__Instructions to follow__
Copy out the lines from the line with "You are a GUI" up to and including the line with "This screenshot has", leaving the pictures out of your answer.

__Information given__
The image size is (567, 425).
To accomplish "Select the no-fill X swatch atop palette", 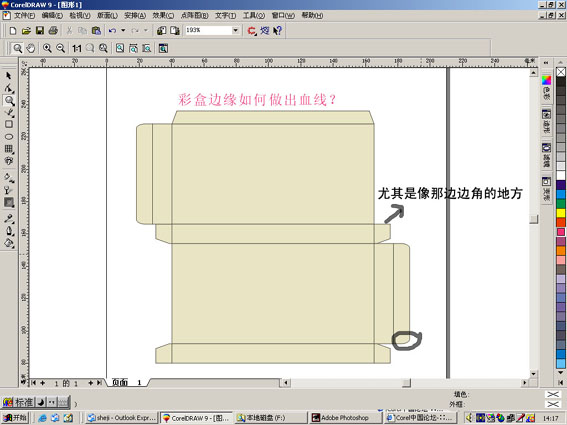I will click(561, 72).
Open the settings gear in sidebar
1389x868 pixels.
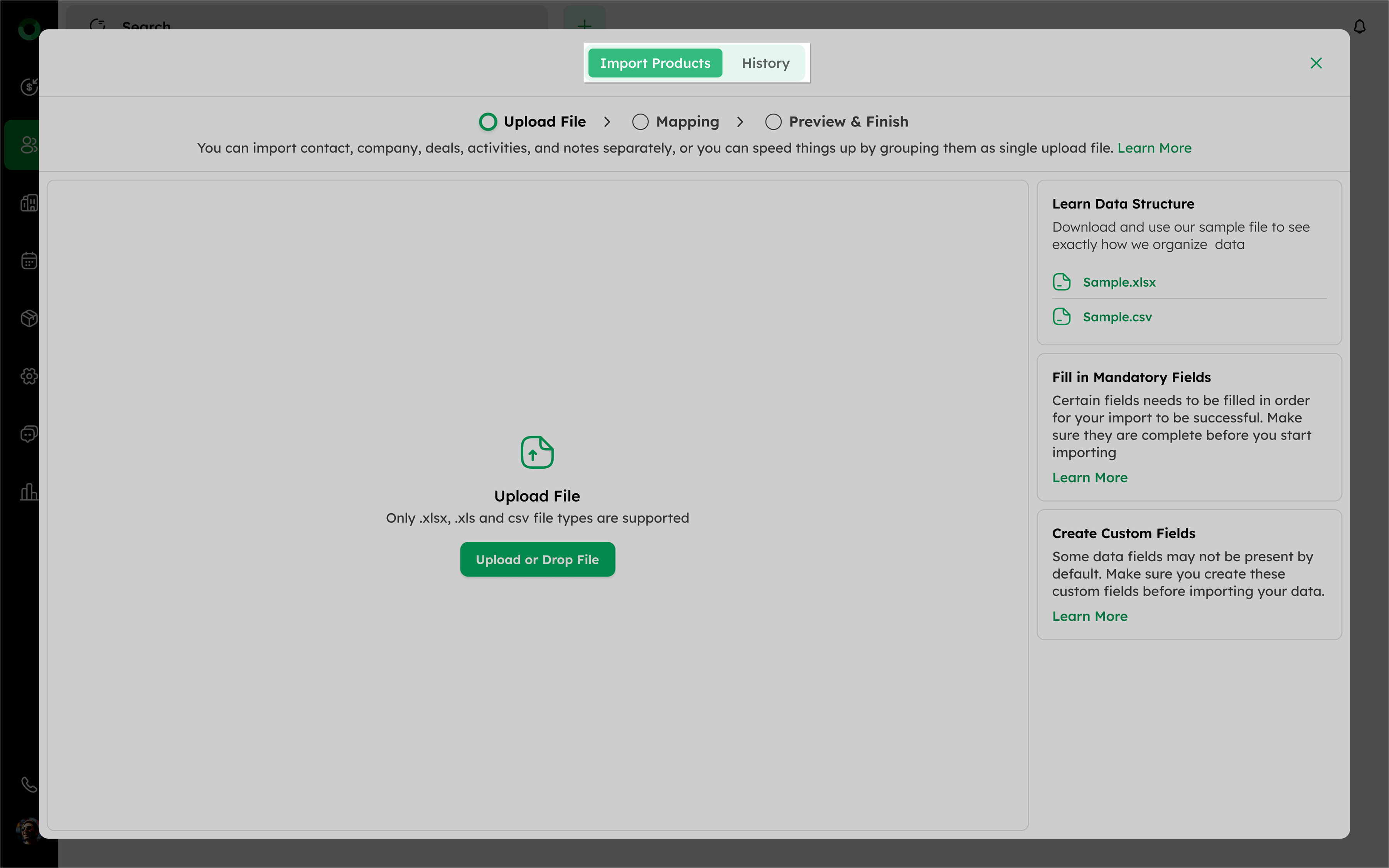tap(29, 376)
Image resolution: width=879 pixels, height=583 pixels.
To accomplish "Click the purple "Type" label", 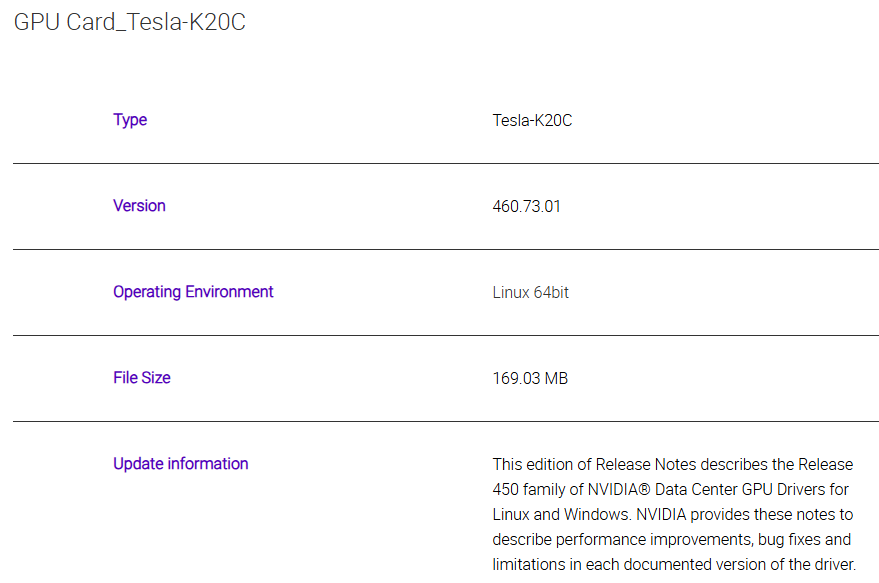I will click(130, 120).
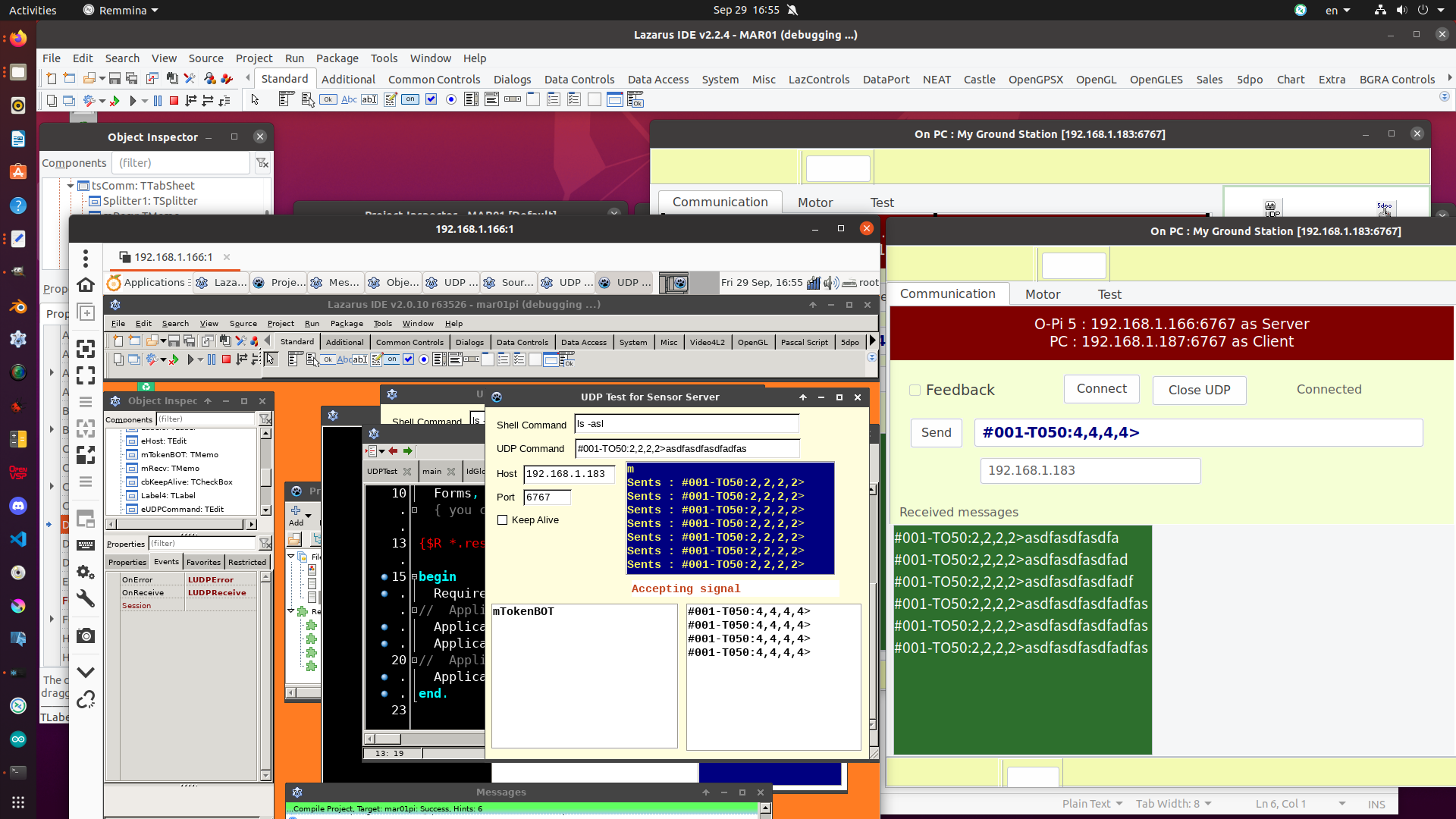Click the mTokenBOT TMemo component in tree
The width and height of the screenshot is (1456, 819).
180,455
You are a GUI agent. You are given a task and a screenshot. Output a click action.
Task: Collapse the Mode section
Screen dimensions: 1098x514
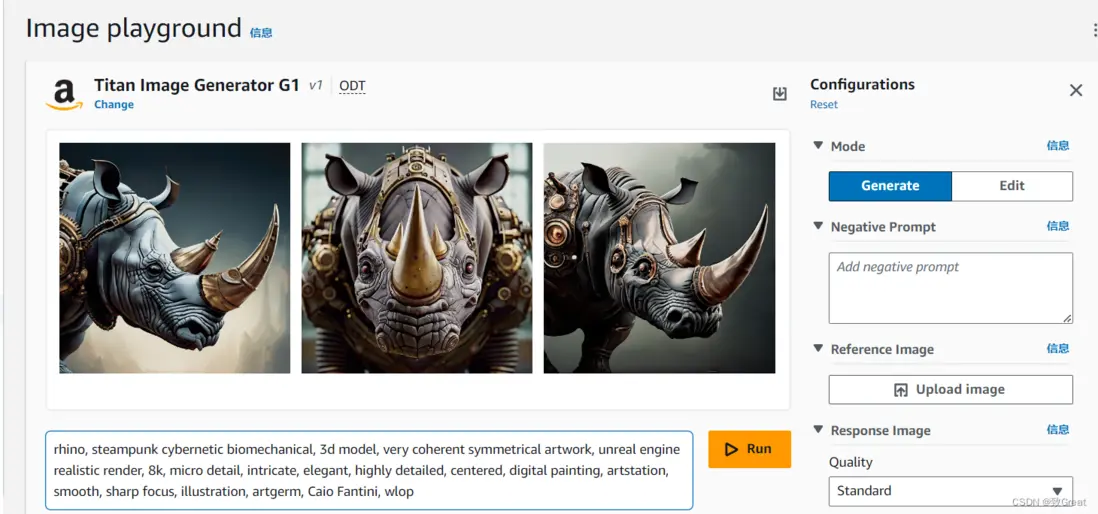pos(818,146)
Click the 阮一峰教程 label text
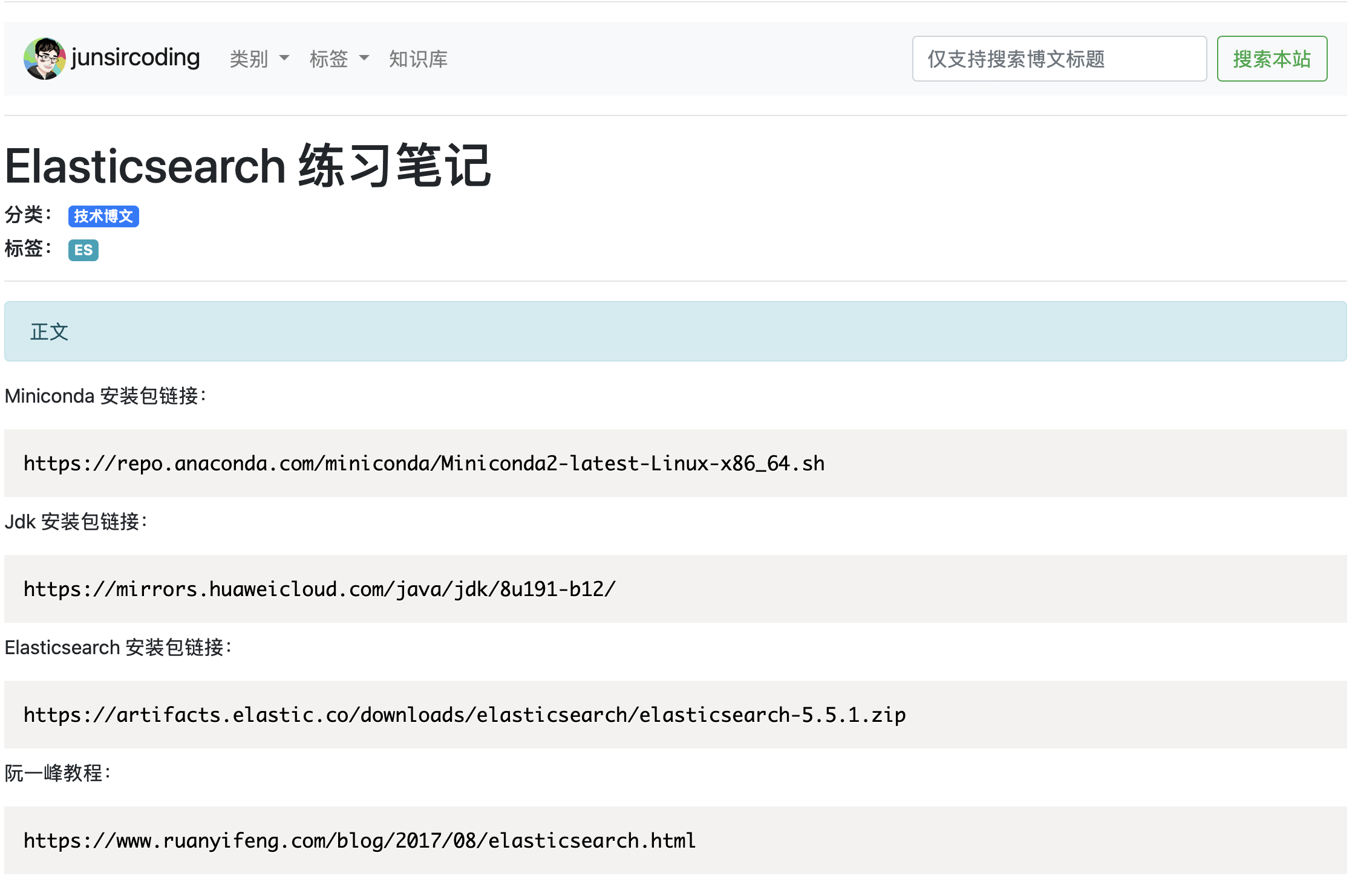This screenshot has width=1355, height=896. coord(58,773)
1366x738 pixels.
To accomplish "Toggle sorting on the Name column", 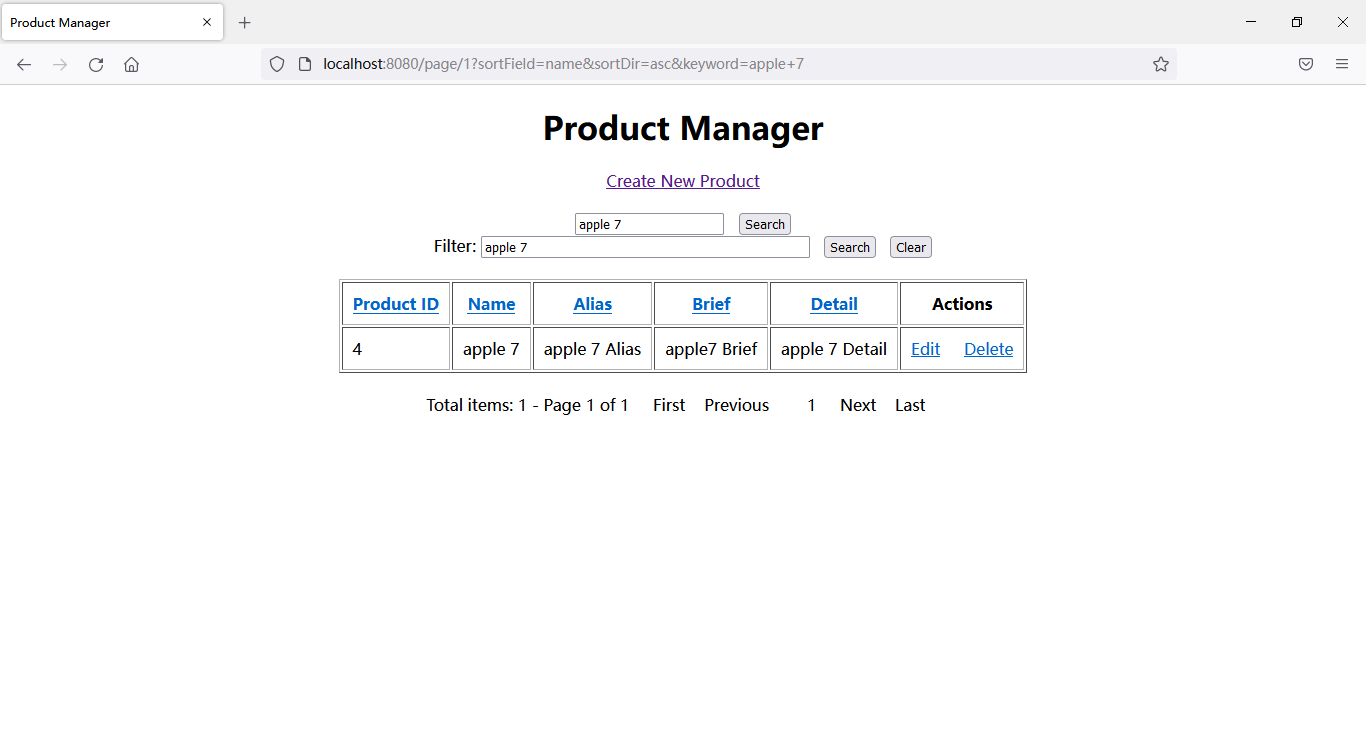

__Reply to the exercise__
You are a GUI agent. You are given a task and a screenshot. Output a click action.
Task: Collapse the Mode section
Screen dimensions: 1098x514
pos(818,146)
Click the 阮一峰教程 label text
This screenshot has width=1355, height=896. coord(58,773)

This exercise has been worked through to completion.